**PROBLEM DESCRIPTION:** Exact reproduction is required for the lines below starting at the line with "İletişim (15, 2396)" and ending at the line with "Privacy Policy (159, 1151)", both included. No other lines, and no pictures.

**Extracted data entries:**
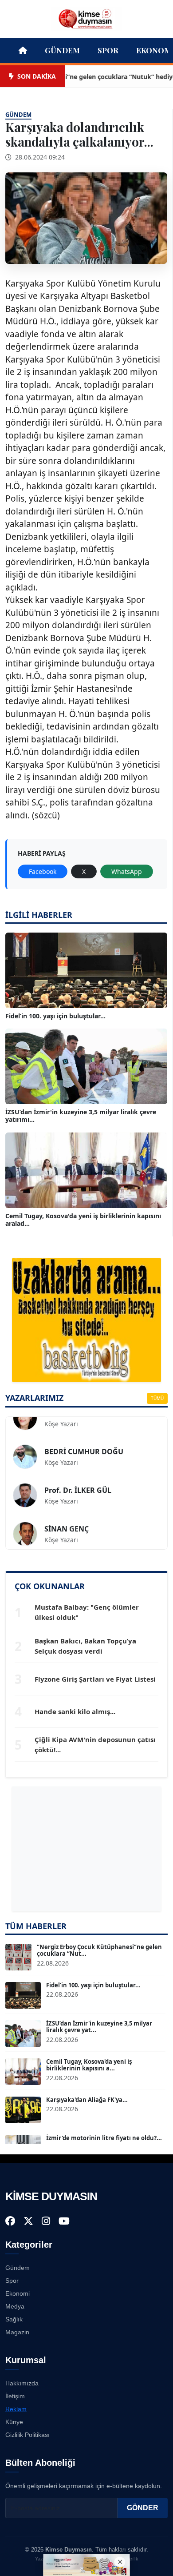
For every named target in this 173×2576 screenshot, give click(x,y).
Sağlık (14, 2319)
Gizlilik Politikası (27, 2434)
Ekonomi (17, 2293)
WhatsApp (126, 871)
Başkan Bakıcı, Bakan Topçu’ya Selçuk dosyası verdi (85, 1645)
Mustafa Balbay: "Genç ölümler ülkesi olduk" (87, 1612)
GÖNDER (142, 2508)
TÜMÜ (157, 1398)
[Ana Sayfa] (86, 18)
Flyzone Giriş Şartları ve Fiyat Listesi (95, 1679)
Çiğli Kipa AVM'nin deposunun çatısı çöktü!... (95, 1744)
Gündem (62, 50)
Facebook (42, 871)
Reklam (16, 2409)
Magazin (17, 2332)
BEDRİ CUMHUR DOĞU (83, 1437)
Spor (108, 50)
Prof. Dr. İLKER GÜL (77, 1476)
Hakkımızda (22, 2383)
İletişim (15, 2396)
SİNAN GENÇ (66, 1514)
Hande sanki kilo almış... (75, 1711)
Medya (14, 2306)
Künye (14, 2421)
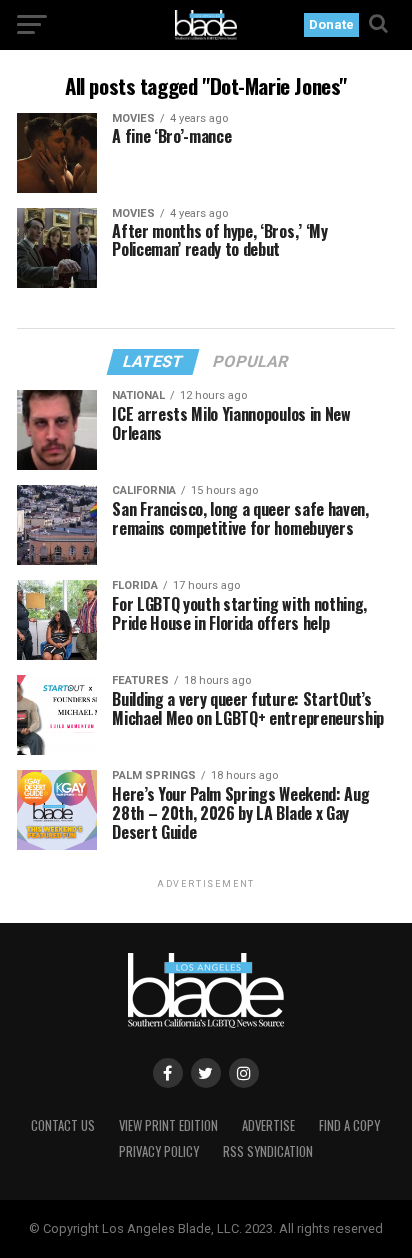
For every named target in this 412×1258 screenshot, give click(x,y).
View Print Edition (168, 1125)
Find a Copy (349, 1125)
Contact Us (63, 1125)
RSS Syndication (268, 1151)
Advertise (268, 1125)
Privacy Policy (159, 1151)
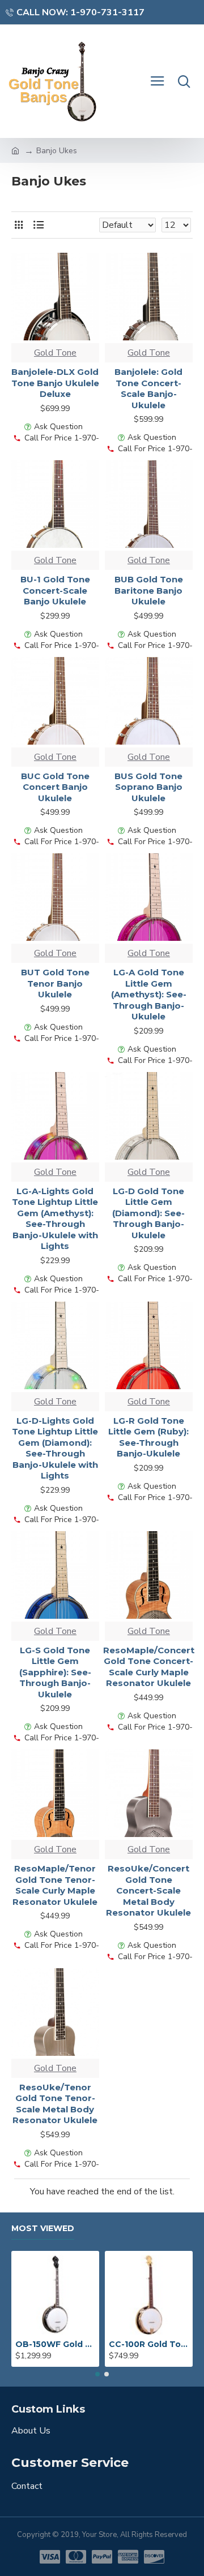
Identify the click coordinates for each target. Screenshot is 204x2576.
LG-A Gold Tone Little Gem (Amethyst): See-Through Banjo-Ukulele (148, 994)
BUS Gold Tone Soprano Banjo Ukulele (148, 787)
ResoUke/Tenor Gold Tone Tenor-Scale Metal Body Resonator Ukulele (54, 2104)
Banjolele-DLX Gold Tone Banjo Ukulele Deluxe (55, 382)
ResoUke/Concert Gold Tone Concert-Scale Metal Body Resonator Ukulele (148, 1890)
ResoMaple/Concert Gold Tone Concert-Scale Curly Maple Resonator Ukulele (148, 1667)
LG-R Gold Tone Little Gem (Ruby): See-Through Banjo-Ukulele (148, 1437)
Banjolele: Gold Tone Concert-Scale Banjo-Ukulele (148, 388)
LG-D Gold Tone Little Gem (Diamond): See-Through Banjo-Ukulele (148, 1213)
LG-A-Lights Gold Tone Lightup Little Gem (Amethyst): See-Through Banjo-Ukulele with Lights (55, 1219)
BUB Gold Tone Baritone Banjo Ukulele (148, 590)
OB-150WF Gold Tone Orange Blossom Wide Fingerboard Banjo (55, 2344)
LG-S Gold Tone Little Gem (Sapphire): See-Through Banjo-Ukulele (55, 1672)
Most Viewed (42, 2228)
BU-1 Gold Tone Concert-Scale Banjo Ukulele (55, 590)
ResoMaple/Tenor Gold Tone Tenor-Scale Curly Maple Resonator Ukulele (54, 1885)
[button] (97, 2374)
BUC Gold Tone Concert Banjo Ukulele (55, 787)
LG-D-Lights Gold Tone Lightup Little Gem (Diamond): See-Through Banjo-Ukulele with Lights (55, 1448)
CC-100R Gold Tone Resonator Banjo (149, 2344)
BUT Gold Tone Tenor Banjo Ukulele (55, 983)
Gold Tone (55, 353)
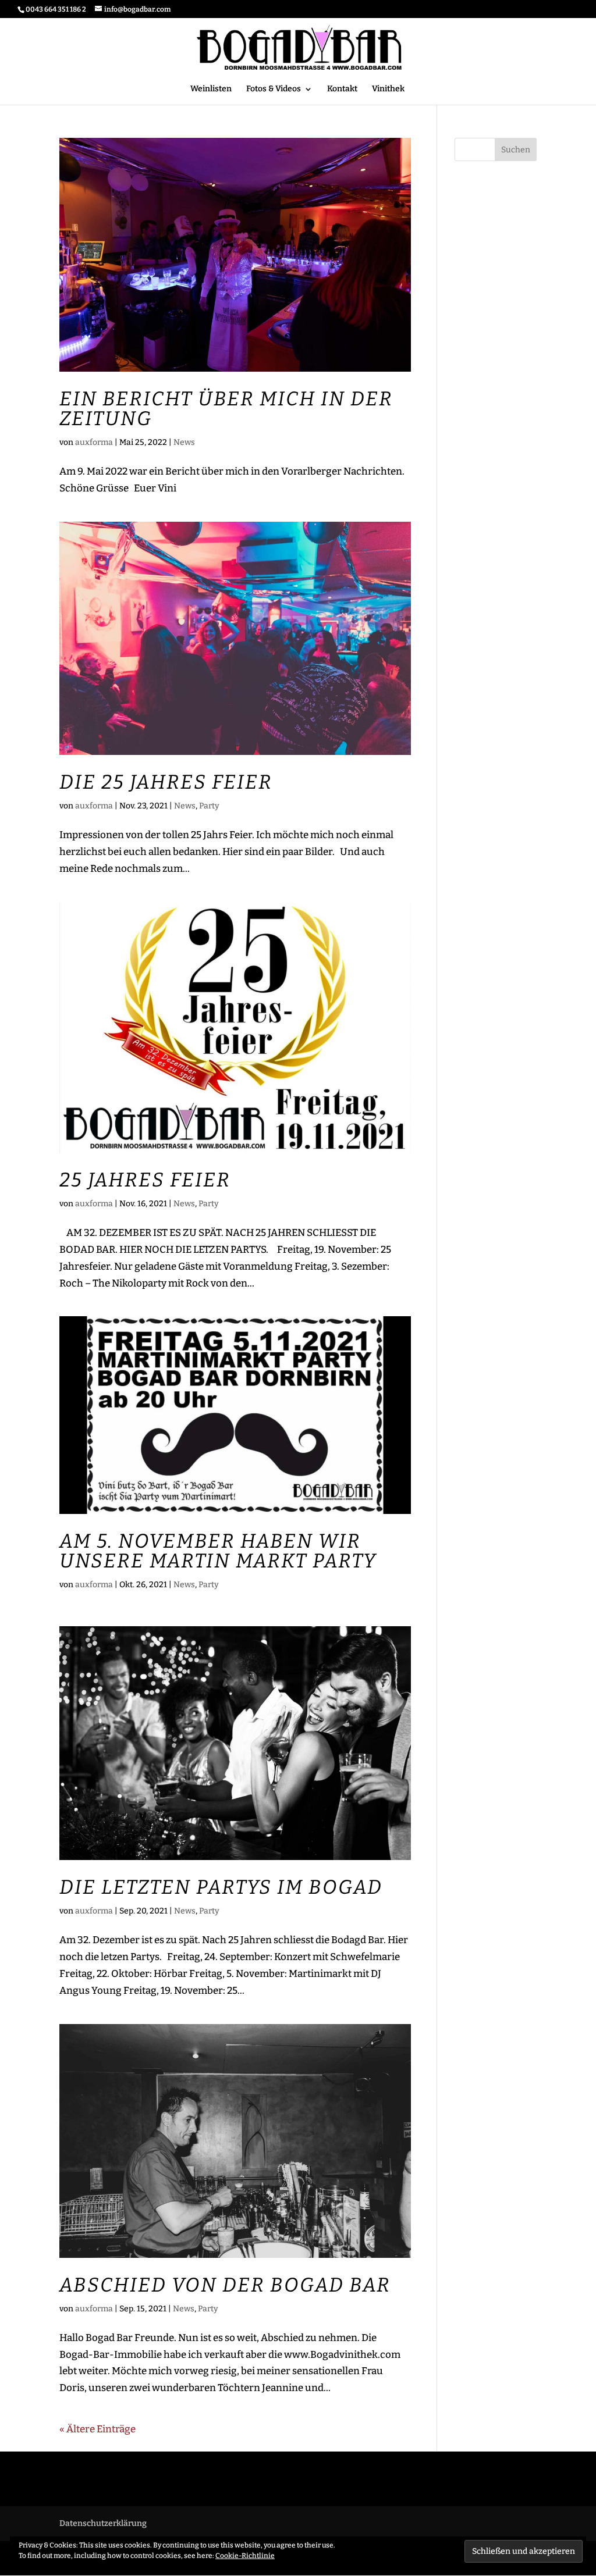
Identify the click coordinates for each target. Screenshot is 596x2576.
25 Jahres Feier (144, 1180)
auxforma (94, 442)
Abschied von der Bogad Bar (225, 2285)
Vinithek (388, 89)
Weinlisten (211, 89)
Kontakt (342, 89)
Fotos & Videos (273, 89)
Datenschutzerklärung (103, 2523)
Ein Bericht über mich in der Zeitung (226, 408)
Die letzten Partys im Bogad (220, 1887)
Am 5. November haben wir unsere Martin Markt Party (218, 1551)
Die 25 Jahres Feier (165, 782)
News (184, 442)
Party (209, 806)
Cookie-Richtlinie (245, 2556)
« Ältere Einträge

**WRITTEN SOLUTION:**
İletişim (15, 2396)
SİNAN GENÇ (66, 1514)
Hande sanki kilo almış... (75, 1711)
Medya (14, 2306)
Künye (14, 2421)
For every named target in this 412×1258 screenshot, give click(x,y).
View Print Edition (168, 1125)
Find a Copy (349, 1125)
Contact Us (63, 1125)
RSS Syndication (268, 1151)
Advertise (268, 1125)
Privacy Policy (159, 1151)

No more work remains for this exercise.